Items from a data source:
◆ ◆ ◆ ◆ ◆

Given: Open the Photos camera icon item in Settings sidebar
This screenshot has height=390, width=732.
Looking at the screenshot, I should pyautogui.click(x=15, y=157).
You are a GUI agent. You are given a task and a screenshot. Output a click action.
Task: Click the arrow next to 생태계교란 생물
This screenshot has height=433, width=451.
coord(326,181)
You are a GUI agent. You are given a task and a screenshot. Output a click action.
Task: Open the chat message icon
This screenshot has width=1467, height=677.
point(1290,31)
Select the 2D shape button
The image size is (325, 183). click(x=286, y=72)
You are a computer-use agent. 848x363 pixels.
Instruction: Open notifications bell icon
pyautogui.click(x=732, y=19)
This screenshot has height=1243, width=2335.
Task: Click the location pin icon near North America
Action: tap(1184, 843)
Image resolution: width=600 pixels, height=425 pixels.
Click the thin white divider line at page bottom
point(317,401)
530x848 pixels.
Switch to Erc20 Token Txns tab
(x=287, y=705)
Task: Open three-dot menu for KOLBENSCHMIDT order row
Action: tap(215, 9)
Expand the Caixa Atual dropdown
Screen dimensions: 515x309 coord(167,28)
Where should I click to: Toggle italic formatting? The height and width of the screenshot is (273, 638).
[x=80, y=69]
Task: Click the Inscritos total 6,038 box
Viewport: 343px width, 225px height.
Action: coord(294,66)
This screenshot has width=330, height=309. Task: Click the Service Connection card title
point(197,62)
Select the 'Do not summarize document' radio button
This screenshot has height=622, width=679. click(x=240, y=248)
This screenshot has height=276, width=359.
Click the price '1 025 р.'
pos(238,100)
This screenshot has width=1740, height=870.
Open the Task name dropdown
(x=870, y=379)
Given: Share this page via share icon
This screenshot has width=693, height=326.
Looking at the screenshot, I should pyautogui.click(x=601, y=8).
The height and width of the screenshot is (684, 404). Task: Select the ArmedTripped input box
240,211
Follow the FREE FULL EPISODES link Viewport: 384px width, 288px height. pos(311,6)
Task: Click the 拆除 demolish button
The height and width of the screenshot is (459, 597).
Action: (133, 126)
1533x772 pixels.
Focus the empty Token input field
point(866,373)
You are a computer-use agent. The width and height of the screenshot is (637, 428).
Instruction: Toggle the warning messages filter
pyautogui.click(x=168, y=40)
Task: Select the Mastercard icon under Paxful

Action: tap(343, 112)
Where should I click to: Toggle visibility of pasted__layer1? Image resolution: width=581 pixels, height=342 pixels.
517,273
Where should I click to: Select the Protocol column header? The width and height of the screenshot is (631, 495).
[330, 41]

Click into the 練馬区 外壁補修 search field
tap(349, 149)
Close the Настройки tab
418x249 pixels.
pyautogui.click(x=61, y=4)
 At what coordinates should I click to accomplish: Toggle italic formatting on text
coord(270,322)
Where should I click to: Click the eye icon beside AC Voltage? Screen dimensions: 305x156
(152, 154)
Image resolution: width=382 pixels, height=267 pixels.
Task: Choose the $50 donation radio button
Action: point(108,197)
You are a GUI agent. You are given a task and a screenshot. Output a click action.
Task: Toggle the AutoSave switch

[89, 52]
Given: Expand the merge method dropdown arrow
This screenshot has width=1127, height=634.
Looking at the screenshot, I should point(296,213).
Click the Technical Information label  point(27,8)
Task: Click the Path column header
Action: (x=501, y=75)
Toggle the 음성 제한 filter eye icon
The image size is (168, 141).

◆ ◆ ◆ ◆ ◆

▶ _Exercise brief_: The response must hold only the lines above from the line with "Select the 2D shape button" through the line with "Given: Share this page via share icon", each copied exactly, both ends kept.

▶ _Response to the exercise_:
Select the 2D shape button
The image size is (325, 183). click(x=286, y=72)
You are a computer-use agent. 848x363 pixels.
Instruction: Open notifications bell icon
pyautogui.click(x=732, y=19)
This screenshot has height=1243, width=2335.
Task: Click the location pin icon near North America
Action: tap(1184, 843)
Image resolution: width=600 pixels, height=425 pixels.
Click the thin white divider line at page bottom
point(317,401)
530x848 pixels.
Switch to Erc20 Token Txns tab
(x=287, y=705)
Task: Open three-dot menu for KOLBENSCHMIDT order row
Action: tap(215, 9)
Expand the Caixa Atual dropdown
Screen dimensions: 515x309 coord(167,28)
Where should I click to: Toggle italic formatting? The height and width of the screenshot is (273, 638).
[x=80, y=69]
Task: Click the Inscritos total 6,038 box
Viewport: 343px width, 225px height.
Action: coord(294,66)
This screenshot has width=330, height=309. Task: Click the Service Connection card title
point(197,62)
Select the 'Do not summarize document' radio button
This screenshot has height=622, width=679. click(x=240, y=248)
This screenshot has height=276, width=359.
Click the price '1 025 р.'
pos(238,100)
This screenshot has width=1740, height=870.
Open the Task name dropdown
(x=870, y=379)
Given: Share this page via share icon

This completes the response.